This cell-based construction explains why the ROM has eight constants per row. A ROM bit requires a single transistor, which is much narrower than, say, an adder. Thus, putting one bit in each 38.5 µm cell would waste most of the space. Compacting the ROM bits into a narrow block would also be inefficient, requiring diagonal wiring to connect each ROM bit to the corresponding datapath bit. By putting eight bits for eight different constants into each cell, the width of a ROM cell matches the rest of the datapath and the alignment of bits is preserved. Thus, the layout of the ROM in silicon is dense, efficient, and matches the width of the rest of the floating-point unit.
Polynomial approximation: don't use a Taylor series
Now I'll move from the hardware to the constants. If you look at the constant ROM contents in the appendix, you may notice that many constants are close to reciprocals or reciprocal factorials, but don't quite match. For instance, one constant is 0.1111111089, which is close to 1/9, but visibly wrong. Another constant is almost 1/13! (factorial) but wrong by 0.1%. What's going on?
The Pentium uses polynomials to approximate transcendental functions (sine, cosine, tangent, arctangent, and base-2 powers and logarithms). Intel's earlier floating-point units, from the 8087 to the 486, used an algorithm called CORDIC that generated results a bit at a time. However, the Pentium takes advantage of its fast multiplier and larger ROM and uses polynomials instead, computing results two to three times faster than the 486 algorithm.
You may recall from calculus that a Taylor series polynomial approximates a function near a point (typically 0). For example, the equation below gives the Taylor series for sine.
Using the five terms shown above generates a function that looks indistinguishable from sine in the graph below. However, it turns out that this approximation has too much error to be useful.
The problem is that a Taylor series is very accurate near 0, but the error soars near the edges of the argument range, as shown in the graph on the left below. When implementing a function, we want the function to be accurate everywhere, not just close to 0, so the Taylor series isn't good enough.

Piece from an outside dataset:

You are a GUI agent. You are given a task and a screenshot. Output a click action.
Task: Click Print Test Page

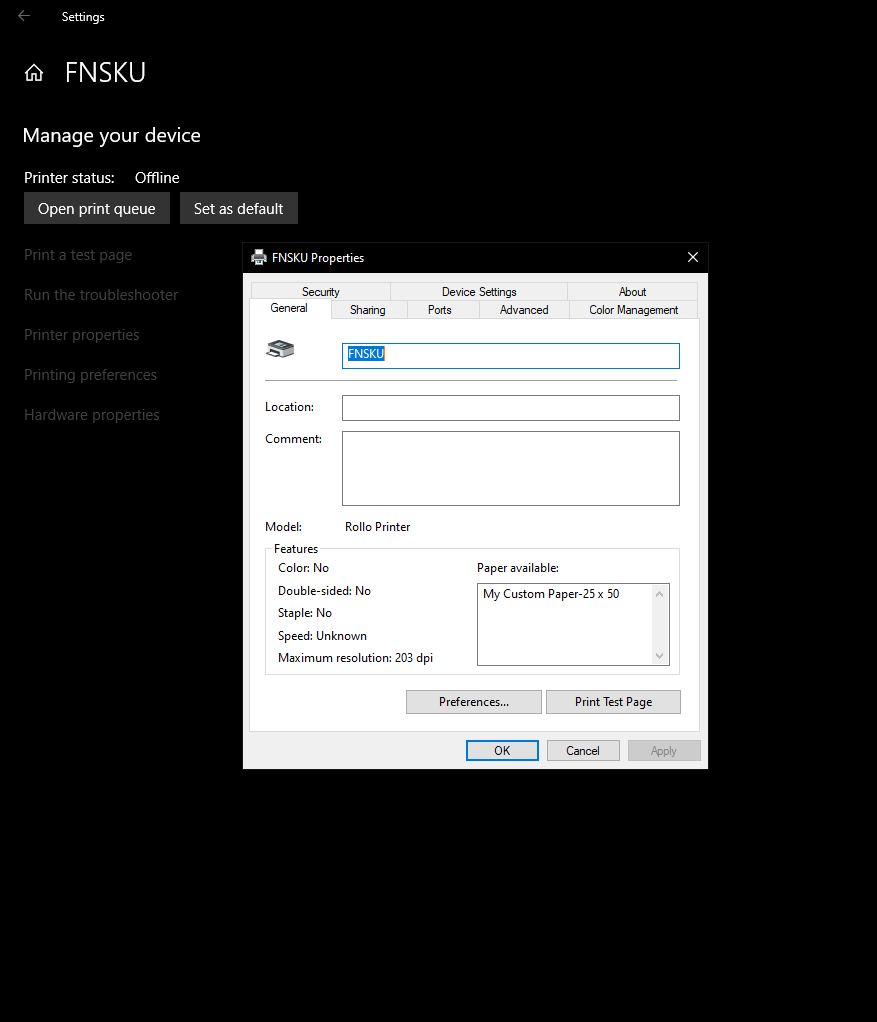click(613, 701)
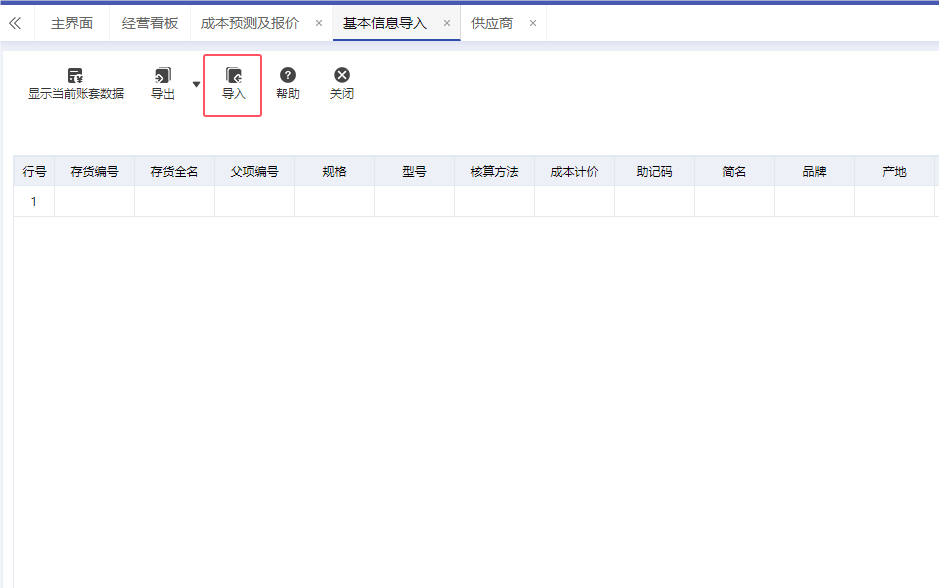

One improvement is called range reduction: shrinking the argument to a smaller range so you're in the accurate flat part.6 The graph on the right looks at the Taylor series over the smaller range [-1/32, 1/32]. This decreases the error dramatically, by about 22 orders of magnitude (note the scale change). However, the error still shoots up at the edges of the range in exactly the same way. No matter how much you reduce the range, there is almost no error in the middle, but the edges have a lot of error.7
How can we get rid of the error near the edges? The trick is to tweak the coefficients of the Taylor series in a special way that will increase the error in the middle, but decrease the error at the edges by much more. Since we want to minimize the maximum error across the range (called minimax), this tradeoff is beneficial. Specifically, the coefficients can be optimized by a process called the Remez algorithm.8 As shown below, changing the coefficients by less than 1% dramatically improves the accuracy. The optimized function (blue) has much lower error over the full range, so it is a much better approximation than the Taylor series (orange).
To summarize, a Taylor series is useful in calculus, but shouldn't be used to approximate a function. You get a much better approximation by modifying the coefficients very slightly with the Remez algorithm. This explains why the coefficients in the ROM almost, but not quite, match a Taylor series.
Arctan
I'll now look at the Pentium's constants for different transcendental functions. The constant ROM contains coefficients for two arctan polynomials, one for single precision and one for double precision. These polynomials almost match the Taylor series, but have been modified for accuracy. The ROM also holds the values for arctan(1/32) through arctan(32/32); the range reduction process uses these constants with a trig identity to reduce the argument range to [-1/64, 1/64].9 You can see the arctan constants in the Appendix.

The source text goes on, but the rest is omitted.